= Karl Budde =

German theologian

Karl Ferdinand Reinhard Budde (13 April 1850 – 29 January 1935) was a German theologian, born in Bensberg, and a well-known authority on the Old Testament.

== Biography ==
He studied theology, philosophy and history at the universities of Bonn and Berlin, obtaining his habilitation for Old Testament studies at Bonn in 1873. He was inspector of the Evangelisches Theologisches Stift in Bonn from 1878 to 1885, and in the meantime, became an associate professor of Old Testament theology at the University of Bonn (1879). In 1889 he attained a full professorship at Strassburg, and from 1900 to 1921 served as president of Old Testament theology and exegesis at the University of Marburg. He received a D. D. from St. Andrews in 1911.

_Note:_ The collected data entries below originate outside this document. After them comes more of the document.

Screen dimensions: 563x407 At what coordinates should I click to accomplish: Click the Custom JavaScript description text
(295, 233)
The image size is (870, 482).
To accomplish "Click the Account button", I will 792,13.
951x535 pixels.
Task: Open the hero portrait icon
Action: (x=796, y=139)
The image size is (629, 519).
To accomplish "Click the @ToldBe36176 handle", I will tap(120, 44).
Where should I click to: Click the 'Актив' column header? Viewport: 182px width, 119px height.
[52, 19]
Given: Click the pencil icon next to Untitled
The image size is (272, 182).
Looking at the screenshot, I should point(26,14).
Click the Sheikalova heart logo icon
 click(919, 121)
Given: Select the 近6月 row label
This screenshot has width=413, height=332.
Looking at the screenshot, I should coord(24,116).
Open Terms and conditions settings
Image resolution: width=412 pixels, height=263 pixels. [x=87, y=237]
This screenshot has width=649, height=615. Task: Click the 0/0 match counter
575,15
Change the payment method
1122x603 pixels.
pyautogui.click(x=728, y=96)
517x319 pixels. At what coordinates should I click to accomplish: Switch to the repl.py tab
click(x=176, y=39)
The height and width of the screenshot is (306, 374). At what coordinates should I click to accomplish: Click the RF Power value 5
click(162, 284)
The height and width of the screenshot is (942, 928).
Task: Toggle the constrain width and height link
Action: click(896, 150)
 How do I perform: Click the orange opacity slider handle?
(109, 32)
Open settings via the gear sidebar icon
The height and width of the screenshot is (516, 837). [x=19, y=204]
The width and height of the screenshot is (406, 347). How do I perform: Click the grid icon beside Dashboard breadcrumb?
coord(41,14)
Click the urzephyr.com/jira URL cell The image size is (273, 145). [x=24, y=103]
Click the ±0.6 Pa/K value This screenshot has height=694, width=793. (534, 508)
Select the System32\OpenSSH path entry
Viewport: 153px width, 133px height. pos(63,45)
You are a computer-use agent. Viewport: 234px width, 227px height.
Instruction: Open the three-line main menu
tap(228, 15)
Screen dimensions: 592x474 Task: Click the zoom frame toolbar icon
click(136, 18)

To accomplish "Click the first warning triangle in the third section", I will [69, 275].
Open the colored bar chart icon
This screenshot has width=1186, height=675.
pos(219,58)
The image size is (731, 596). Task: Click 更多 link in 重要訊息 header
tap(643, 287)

Budde was an honorary member of the Society for Old Testament Study.

== Selected works ==
- Das hebräische Klaglied (1882); In this treatise, Budde discusses the qinah meter, a rhythm of Hebrew dirges, such as found in the Book of Lamentations.
- Die biblische Urgeschichte (Gen. 1-12, 5) (1883) - Biblical pre-history; Genesis 1–12, 5.
- Das Buch Hiob : übersetzt und erklärt (1896) - The Book of Job: translated and explained.
- Die Bücher Richter und Samuel, ihre Quellen und ihr Aufbau (1900) & The Books of Judges and Samuel; their sources and structure.
- "The Religion of Israel to the Exile", in American Lectures on the History of Religions (1899).
- Die Bücher Samuel (1902) - The Books of Samuel.
- Das Alte Testament und die Ausgrabungen (1903) - The Old Testament and the excavations.
- contributions to the Encyclopaedia Biblica (1903)
- Das prophetische Schrifttum (1905) - Literature of the biblical prophets.
- Geschichte der althebräischen Litteratur (1906) - History of Old Hebrew literature.
- Auf dem Wege zum Monotheismus (1910) - On the path to Monotheism.
- The Song of Solomon in New World, March issue (1894).
- "The books of Samuel : critical edition of the Hebrew text printed in colors exhibiting the composite structure of the book" (English translation by Benjamin Wisner Bacon, 1894).